Sassamon was a friend to the Americans, to Eliot, and later, a friend to King Philip. John Eliot wanted to learn Sassamon's Massachusett language, but not strictly to make communication easier. Eliot had his eye on conversion. Heathens again. They were bloody everywhere. The prize would have been to convert King Philip, sachem of a large contingent of Indians. (In case I haven't mentioned it before, Philip was really named Metacom, but the colonists called him King Philip.)

So Sassamon helped Eliot learn his language, while Eliot helped Sassamon with his English, and in the end, the colony got a Massachusett-language bible, and Eliot got Sassamon into Harvard. Eliot printed 2000 bibles in 1663, 1 bible for every 2.5 Indians. Hmmm. A bit grandiose, no? Strangely, there are almost none left. The only one I know of it in Harvard's Houghton Library.

(It was later -- ten years later -- that Sassamon tried to warn the colonists that the unconvertable Metacom (Philip) was becoming resentful of the pressure to become Christian, the pressure to give up good land, and the general clacking about of the Ugly new Americans. No one wanted to hear any of it, whether in English or in Massachusett. Sassamon was murdered and thrown in an icy pond. But all that is part of another story.)

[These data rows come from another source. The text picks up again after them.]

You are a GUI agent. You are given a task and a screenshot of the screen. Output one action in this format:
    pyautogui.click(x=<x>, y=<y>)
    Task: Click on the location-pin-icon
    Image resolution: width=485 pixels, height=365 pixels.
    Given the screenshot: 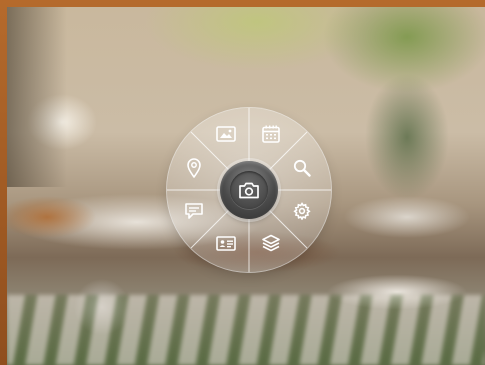 What is the action you would take?
    pyautogui.click(x=194, y=168)
    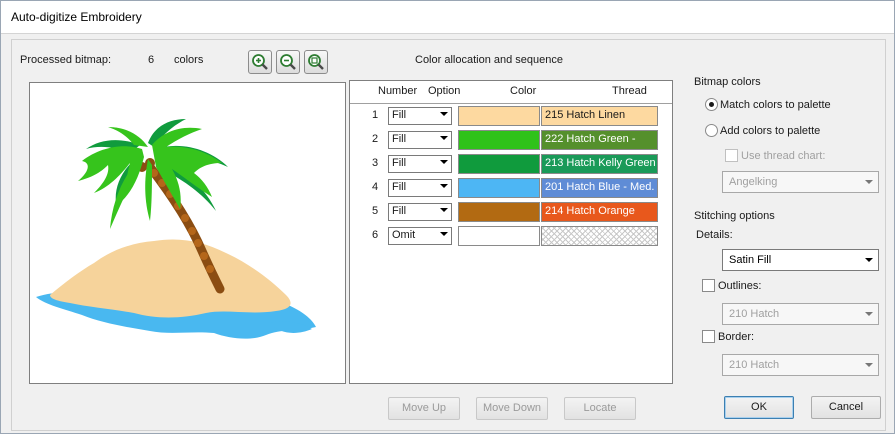 This screenshot has height=434, width=895. I want to click on zoom-out-button, so click(288, 62).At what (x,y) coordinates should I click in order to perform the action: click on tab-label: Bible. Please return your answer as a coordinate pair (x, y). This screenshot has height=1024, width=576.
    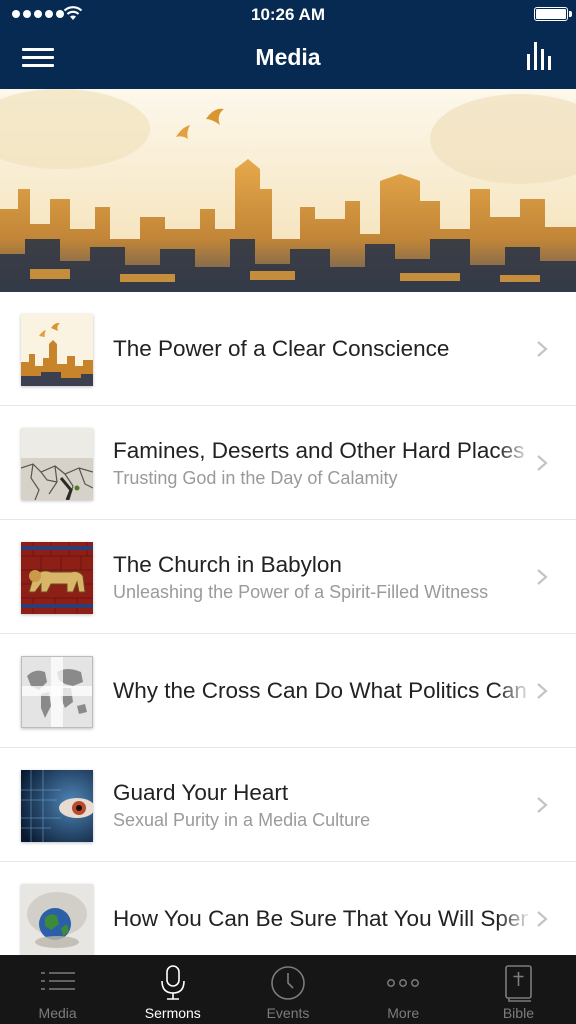
    Looking at the image, I should click on (518, 1013).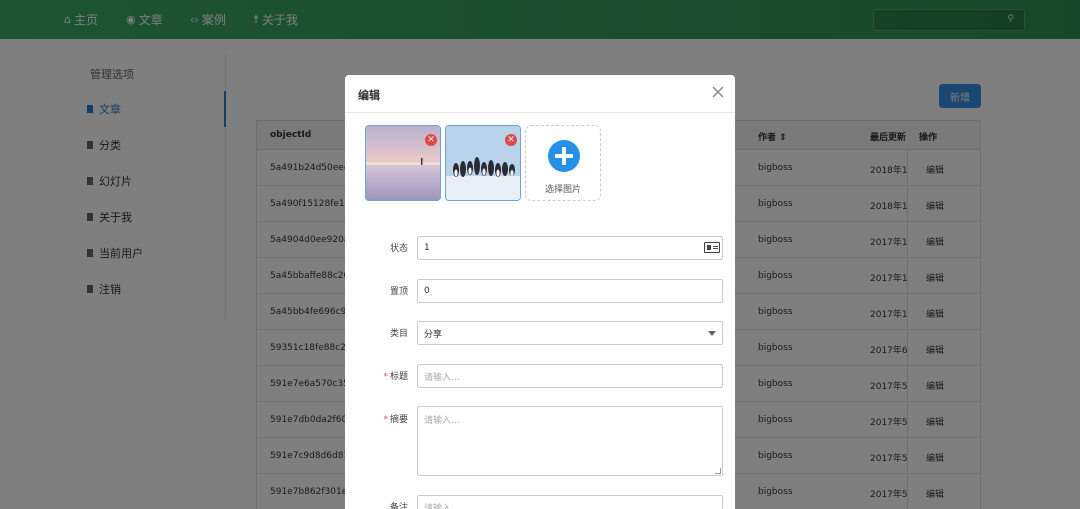 Image resolution: width=1080 pixels, height=509 pixels. Describe the element at coordinates (398, 334) in the screenshot. I see `category-label: 类目` at that location.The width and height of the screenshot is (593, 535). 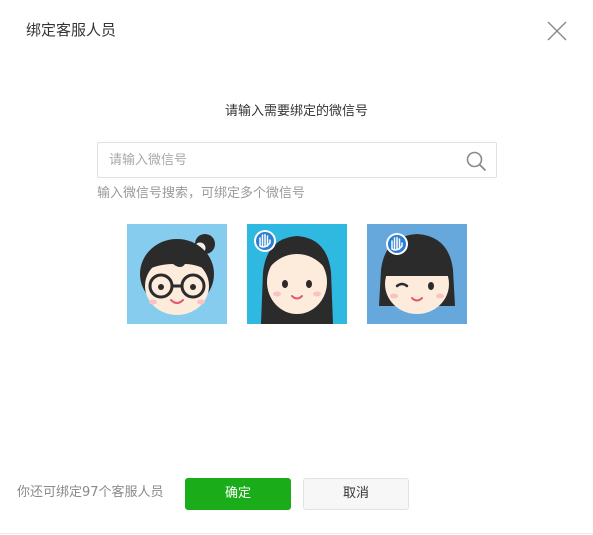 What do you see at coordinates (177, 274) in the screenshot?
I see `avatar-glasses-girl` at bounding box center [177, 274].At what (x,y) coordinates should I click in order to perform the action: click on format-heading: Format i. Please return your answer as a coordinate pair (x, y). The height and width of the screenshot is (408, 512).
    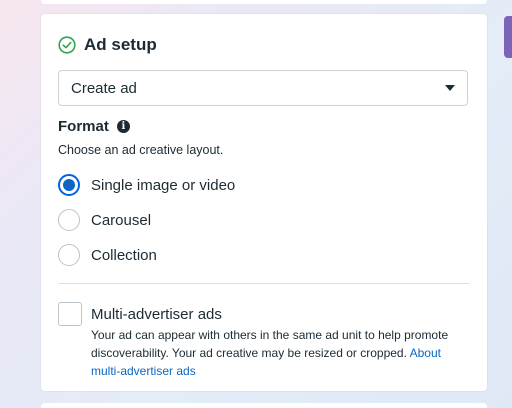
    Looking at the image, I should click on (94, 126).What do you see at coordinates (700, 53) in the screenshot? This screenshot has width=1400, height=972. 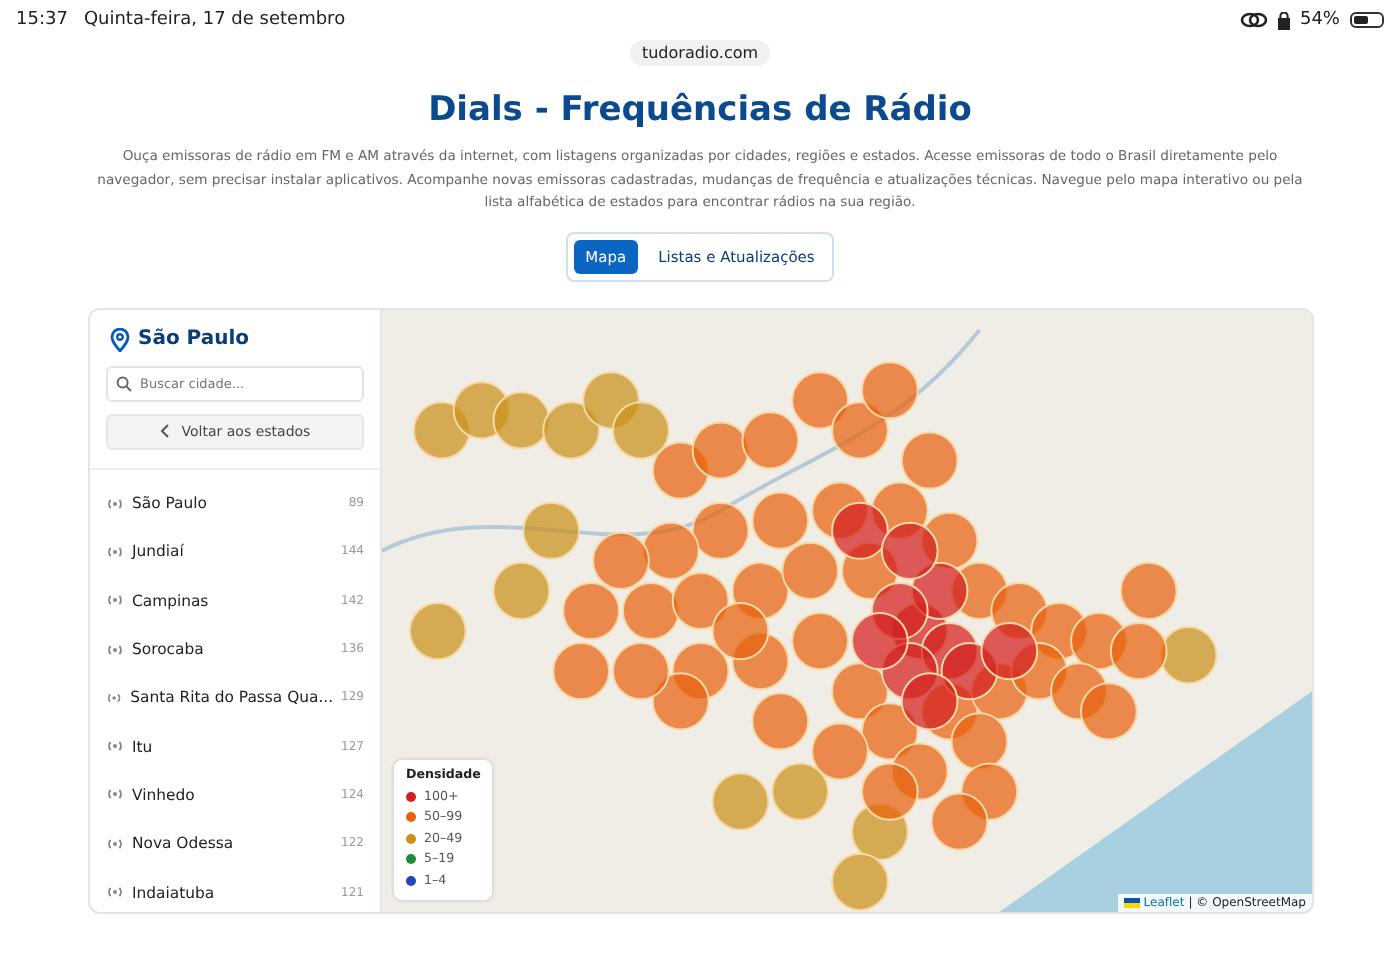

The thing is, here they all were in Massachusetts, with 2000 Indian language bibles circulating around, and god knows how many English bibles, and the whacked Americans shouting about penitents and piety, trying to Christianize the Indians, and nobody even reads! Even the Americans were half illiterate. John Eliot had to drag over a printing press from London just to set up the printing of the Indian bible.

But it was a considerable feat, wasn't it? A whole book in the native tongue. And all I know is that raccoon and succotash are pretty cool words. And that that bible helped start a big war.